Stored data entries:
/---

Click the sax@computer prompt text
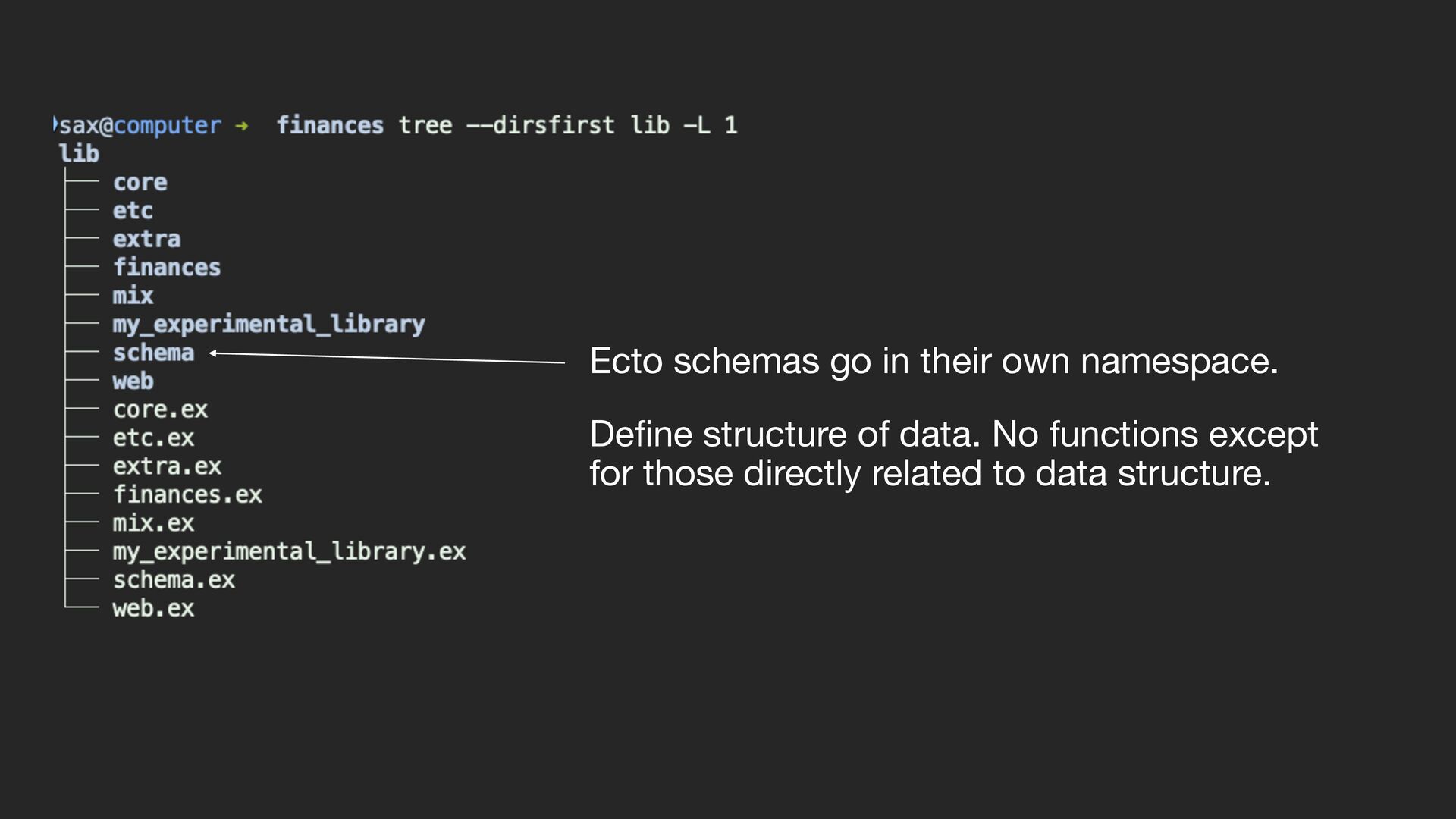This screenshot has height=819, width=1456. point(140,125)
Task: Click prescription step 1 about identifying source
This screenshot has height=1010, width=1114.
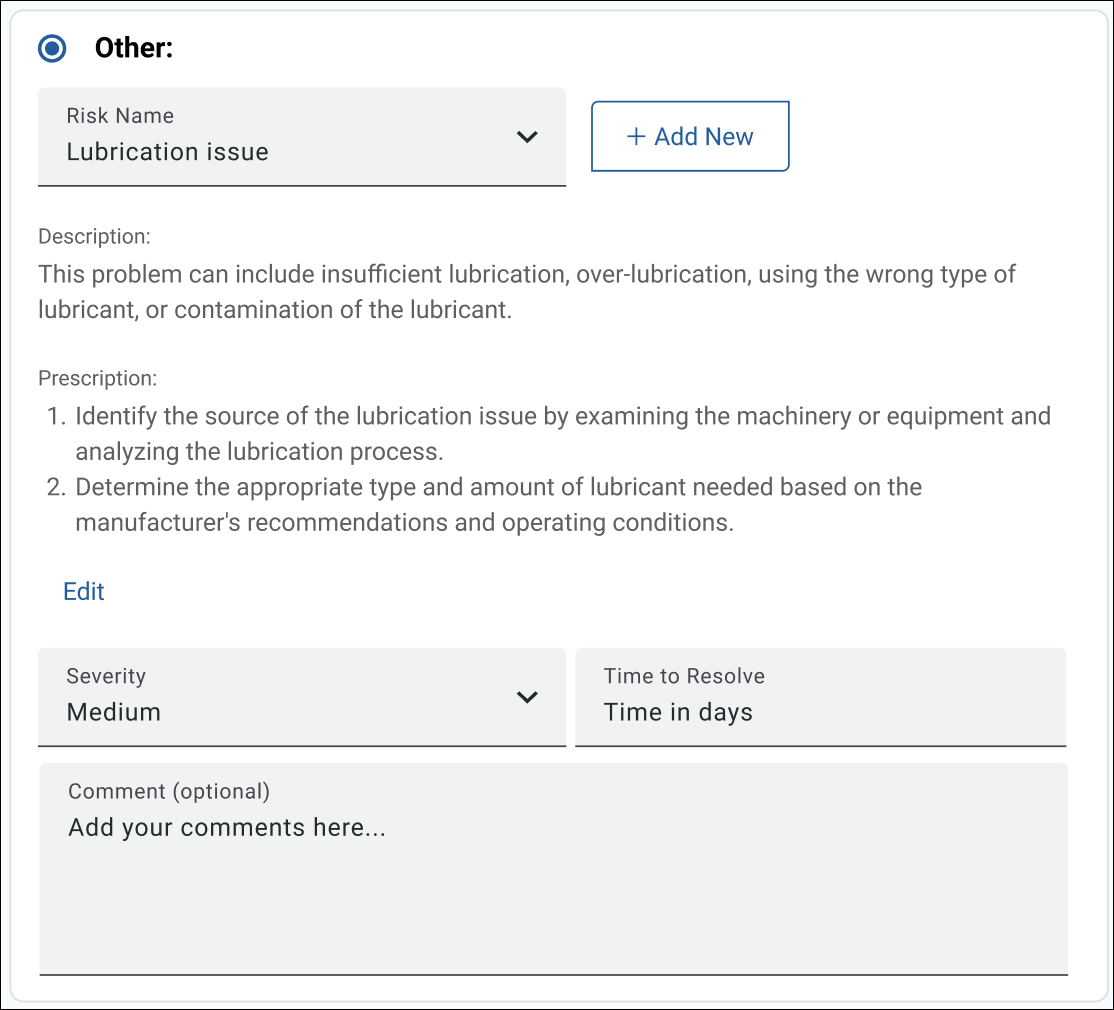Action: click(562, 433)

\---

### Exercise prompt
Return every entry above exactly as written, with no pictures included.

### Written solution
Click the sax@computer prompt text
This screenshot has height=819, width=1456. point(140,125)
Task: Click prescription step 1 about identifying source
This screenshot has height=1010, width=1114.
Action: click(562, 433)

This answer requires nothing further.